[BEGIN]

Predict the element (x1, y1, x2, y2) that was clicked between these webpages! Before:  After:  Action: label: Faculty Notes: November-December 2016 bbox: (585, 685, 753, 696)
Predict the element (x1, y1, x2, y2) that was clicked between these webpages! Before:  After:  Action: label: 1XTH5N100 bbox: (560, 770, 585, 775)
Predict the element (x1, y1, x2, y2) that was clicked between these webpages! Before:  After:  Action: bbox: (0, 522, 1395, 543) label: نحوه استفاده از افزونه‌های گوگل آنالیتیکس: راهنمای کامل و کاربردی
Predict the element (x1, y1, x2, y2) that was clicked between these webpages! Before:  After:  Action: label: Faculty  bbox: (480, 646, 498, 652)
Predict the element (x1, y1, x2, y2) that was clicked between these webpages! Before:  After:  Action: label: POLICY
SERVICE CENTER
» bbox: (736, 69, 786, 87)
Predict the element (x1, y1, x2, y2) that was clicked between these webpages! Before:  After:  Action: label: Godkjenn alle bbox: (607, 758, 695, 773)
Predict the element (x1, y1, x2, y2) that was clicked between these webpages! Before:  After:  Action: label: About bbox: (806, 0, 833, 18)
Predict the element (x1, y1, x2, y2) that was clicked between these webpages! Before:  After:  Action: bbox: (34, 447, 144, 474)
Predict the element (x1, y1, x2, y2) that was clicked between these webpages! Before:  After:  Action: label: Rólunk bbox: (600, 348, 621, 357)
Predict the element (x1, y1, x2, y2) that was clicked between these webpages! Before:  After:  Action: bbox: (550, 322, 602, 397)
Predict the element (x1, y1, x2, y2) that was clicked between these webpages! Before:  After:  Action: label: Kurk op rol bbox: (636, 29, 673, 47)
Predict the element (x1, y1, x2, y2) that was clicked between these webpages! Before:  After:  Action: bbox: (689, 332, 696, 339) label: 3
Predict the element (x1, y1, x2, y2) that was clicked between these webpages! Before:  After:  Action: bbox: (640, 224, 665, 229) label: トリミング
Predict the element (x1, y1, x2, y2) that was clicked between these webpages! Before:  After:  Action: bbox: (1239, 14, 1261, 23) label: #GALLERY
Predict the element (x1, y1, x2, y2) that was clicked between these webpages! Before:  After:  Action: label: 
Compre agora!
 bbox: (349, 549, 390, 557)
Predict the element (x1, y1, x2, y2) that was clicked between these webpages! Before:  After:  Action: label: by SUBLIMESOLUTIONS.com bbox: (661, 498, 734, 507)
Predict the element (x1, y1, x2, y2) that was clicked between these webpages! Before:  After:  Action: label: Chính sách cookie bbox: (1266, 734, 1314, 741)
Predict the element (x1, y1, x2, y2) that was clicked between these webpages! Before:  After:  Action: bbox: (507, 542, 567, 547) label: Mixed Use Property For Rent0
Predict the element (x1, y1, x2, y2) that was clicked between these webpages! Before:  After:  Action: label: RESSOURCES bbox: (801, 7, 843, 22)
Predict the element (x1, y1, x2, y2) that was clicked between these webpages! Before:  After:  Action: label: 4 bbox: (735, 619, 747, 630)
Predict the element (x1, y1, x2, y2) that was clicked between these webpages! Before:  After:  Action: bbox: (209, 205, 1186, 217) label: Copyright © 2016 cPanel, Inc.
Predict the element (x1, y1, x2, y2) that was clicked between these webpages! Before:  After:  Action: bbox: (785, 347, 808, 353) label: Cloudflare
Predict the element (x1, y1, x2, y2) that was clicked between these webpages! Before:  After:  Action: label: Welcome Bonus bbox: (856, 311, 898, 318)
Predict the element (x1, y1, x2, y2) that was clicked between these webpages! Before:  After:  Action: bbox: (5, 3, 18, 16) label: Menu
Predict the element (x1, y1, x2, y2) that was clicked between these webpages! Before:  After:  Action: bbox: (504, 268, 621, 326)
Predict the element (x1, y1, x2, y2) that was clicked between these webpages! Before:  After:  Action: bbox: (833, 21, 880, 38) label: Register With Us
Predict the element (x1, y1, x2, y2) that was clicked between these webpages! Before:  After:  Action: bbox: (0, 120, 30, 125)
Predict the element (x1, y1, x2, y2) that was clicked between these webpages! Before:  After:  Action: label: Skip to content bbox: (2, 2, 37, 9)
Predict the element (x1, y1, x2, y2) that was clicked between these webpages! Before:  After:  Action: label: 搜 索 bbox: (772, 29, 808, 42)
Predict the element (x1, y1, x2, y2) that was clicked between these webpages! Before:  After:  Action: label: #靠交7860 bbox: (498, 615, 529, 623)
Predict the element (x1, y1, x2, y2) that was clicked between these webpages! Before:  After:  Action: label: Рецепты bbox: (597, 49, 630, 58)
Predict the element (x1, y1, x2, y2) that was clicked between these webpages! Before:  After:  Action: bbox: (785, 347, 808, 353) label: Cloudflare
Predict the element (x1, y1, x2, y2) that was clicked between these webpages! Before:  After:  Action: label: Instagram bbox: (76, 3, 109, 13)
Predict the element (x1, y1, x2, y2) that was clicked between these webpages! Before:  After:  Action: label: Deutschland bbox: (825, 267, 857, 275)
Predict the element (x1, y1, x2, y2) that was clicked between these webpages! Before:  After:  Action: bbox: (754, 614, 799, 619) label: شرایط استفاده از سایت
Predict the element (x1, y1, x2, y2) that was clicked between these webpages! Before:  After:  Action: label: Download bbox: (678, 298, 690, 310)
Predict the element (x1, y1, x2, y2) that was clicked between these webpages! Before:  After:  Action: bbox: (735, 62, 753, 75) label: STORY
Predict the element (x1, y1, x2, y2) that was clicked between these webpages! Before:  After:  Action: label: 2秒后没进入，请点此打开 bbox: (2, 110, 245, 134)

[END]

Please identify every line in the entries above that contains the word "Faculty", and copy each of those lines in full.

**Written response:**
Predict the element (x1, y1, x2, y2) that was clicked between these webpages! Before:  After:  Action: label: Faculty Notes: November-December 2016 bbox: (585, 685, 753, 696)
Predict the element (x1, y1, x2, y2) that was clicked between these webpages! Before:  After:  Action: label: Faculty  bbox: (480, 646, 498, 652)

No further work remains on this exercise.